Muñoz wasn´t the only journalist who manipulated his listeners installing the idea that the accusations of human rights violations were only a gross maneuver for discrediting the country, but it was his insistence and his militancy towards the issue that made him stand out. Muñoz was the kind and popular face of the official crusade with which the dictatorship tried to counteract the “anti-Argentine campaign”. On September of 1979 he summoned every Argentine who was listening to him to attend the Plaza de Mayo to express their dissatisfaction with the visit of the Inter-American Commission on Human Rights of the OAS and tell them that we Argentines “are “human and righteous”, playing with the words “Human Rights”.
Pablo Llonto, journalist and lawyer specialized in human rights, and author of the book La vergüenza de todos (2005), wrote: “Nobody who studies sports journalism should dream of being like Muñoz, as we once wanted in our naive and stupid adolescence”.

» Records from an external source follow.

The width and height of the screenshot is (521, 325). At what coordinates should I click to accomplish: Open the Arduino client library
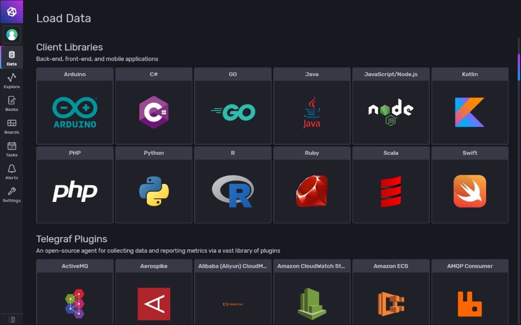point(74,106)
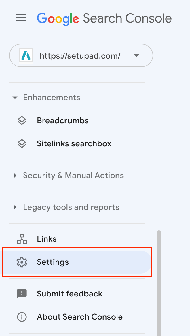Image resolution: width=190 pixels, height=336 pixels.
Task: Open the hamburger navigation menu
Action: click(20, 18)
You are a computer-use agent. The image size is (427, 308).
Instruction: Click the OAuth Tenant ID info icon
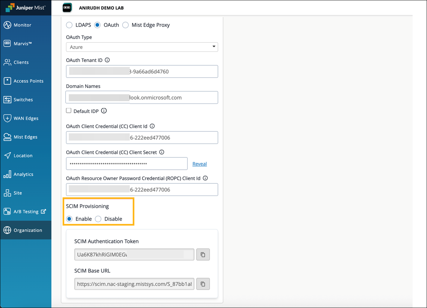(107, 60)
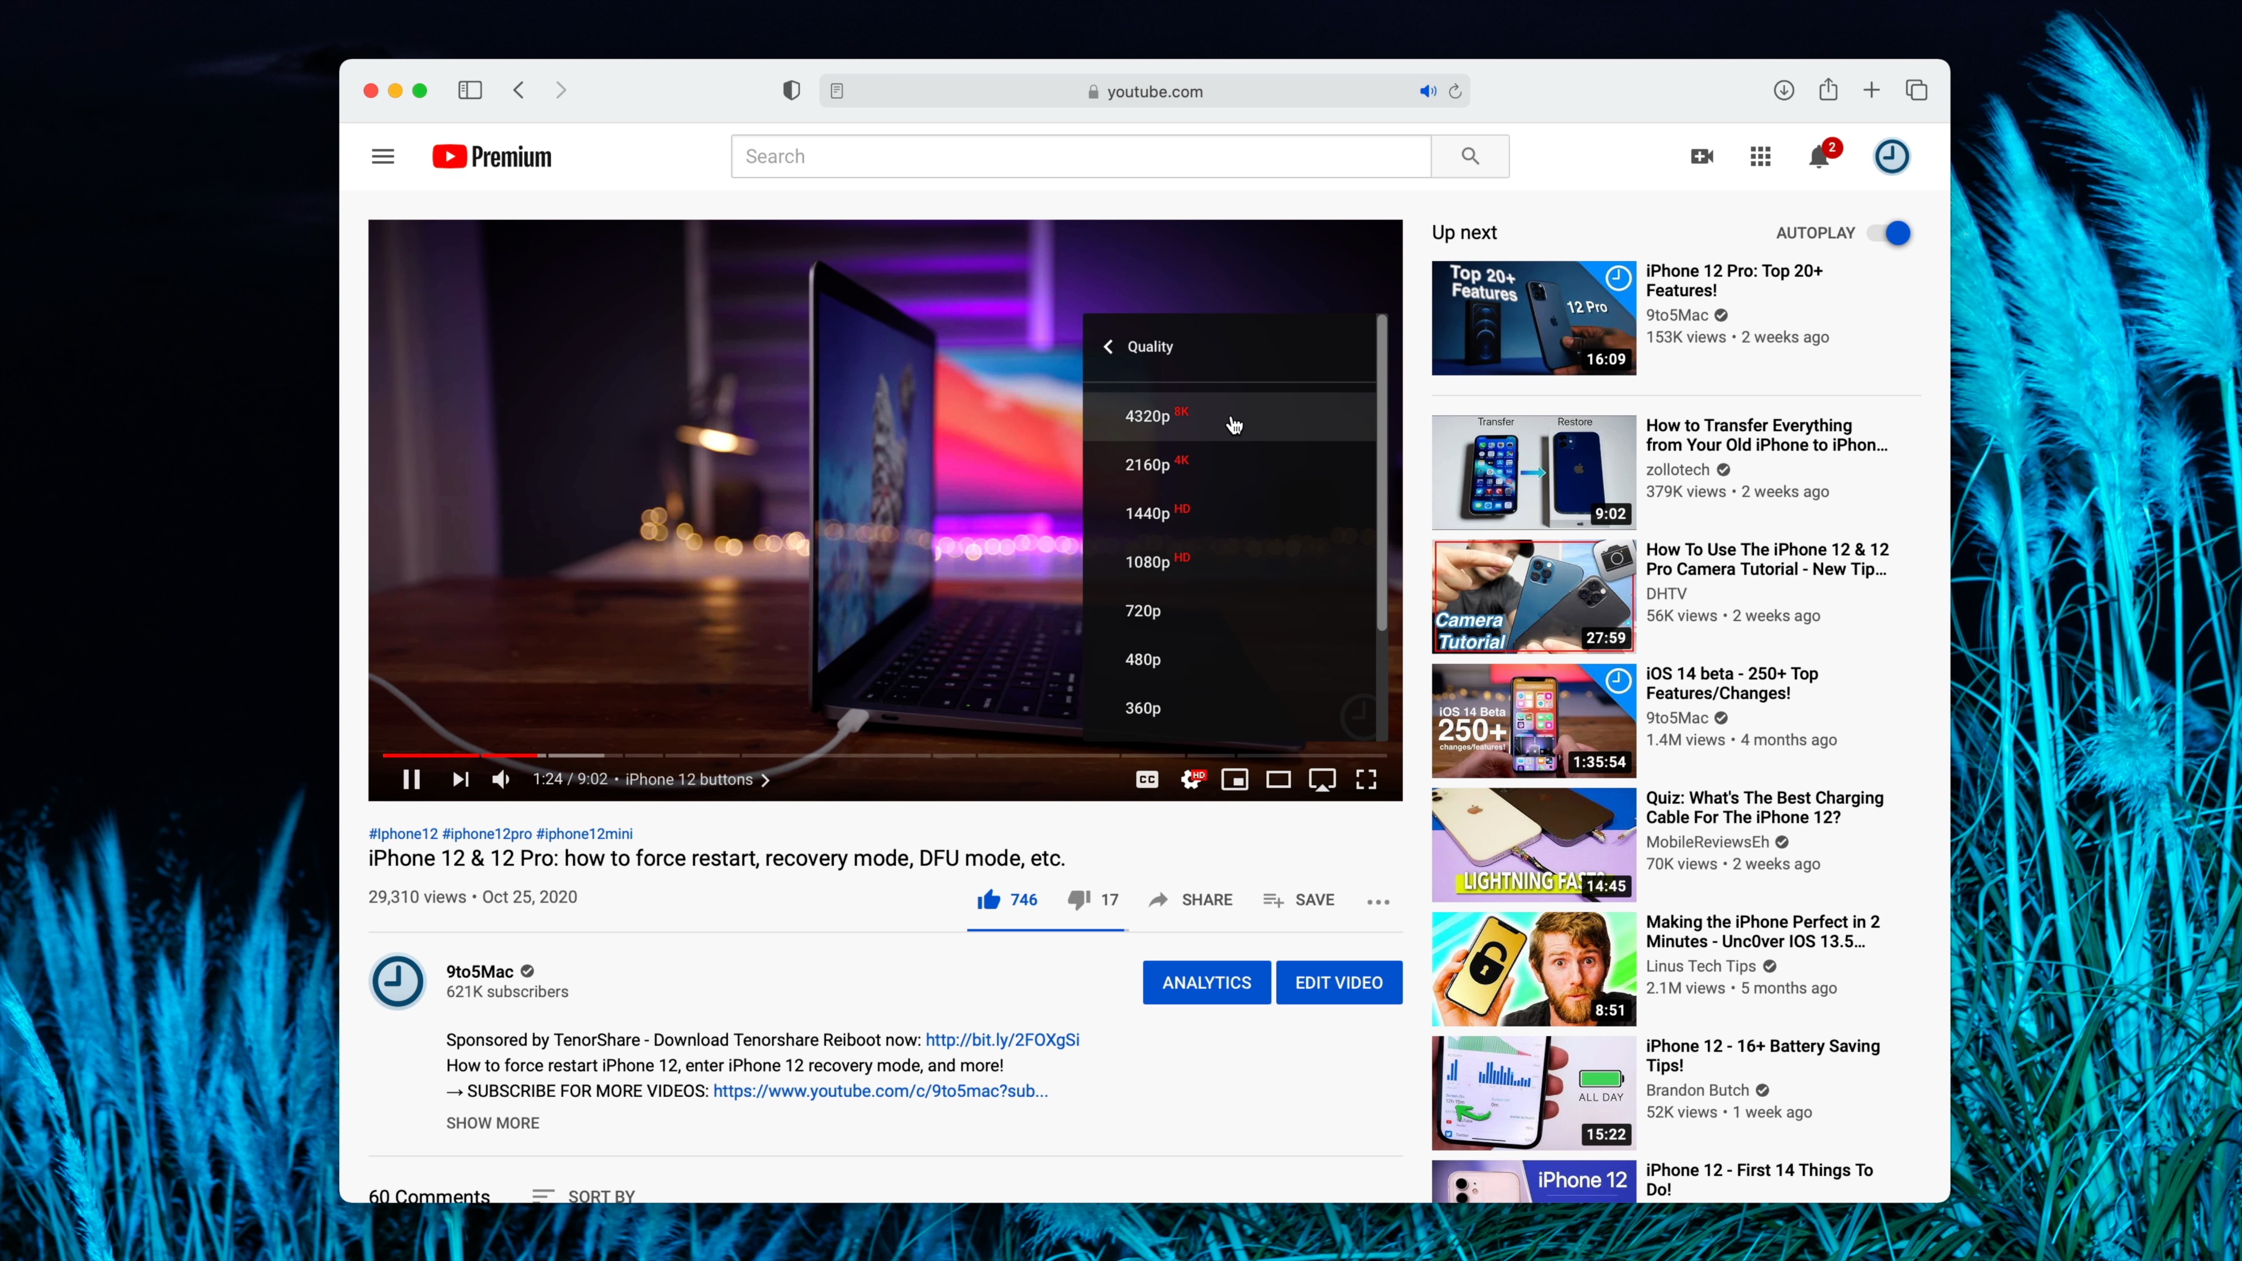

Some, the most forgetful, may only remember him as the commentator of America, the father of the 78World Cup, the journalist who shouted with soul and life the goals of the final, and the one involved with the controversy with Caloi for the papers on the field. Others, without denying his charisma and his talent as a reporter, will also remember him as the communicator who called the genocidal Jorge Rafael Videla the “President of the Republic” the journalist who led the discrediting campaign against the IACHR when visiting our country after the accusations of human rights violations, the reporter of the dictatorship that after the World Cup Final said to his listeners in a nefarious monologue: “In just a few seconds the President of the Republic is going to enter to present the cup. The best World Cup, extraordinary organization, thousands and thousands of flags, thousands and thousands of 'hoarse' throats, 25 million Argentines who have only one color, the blue and white. Football has made the miracle for the country, for this wonderful country, that is still attacked by those who don´t know us”.
"This is the Argentine people, who made their voices heard through football. This is just a glimpse at a future with great objectives for this great country that we have. So that our brothers of the world understand that we made a championship of solidarity, of humanity, because that is how we are as the children of this land. Argentina is the world champion”.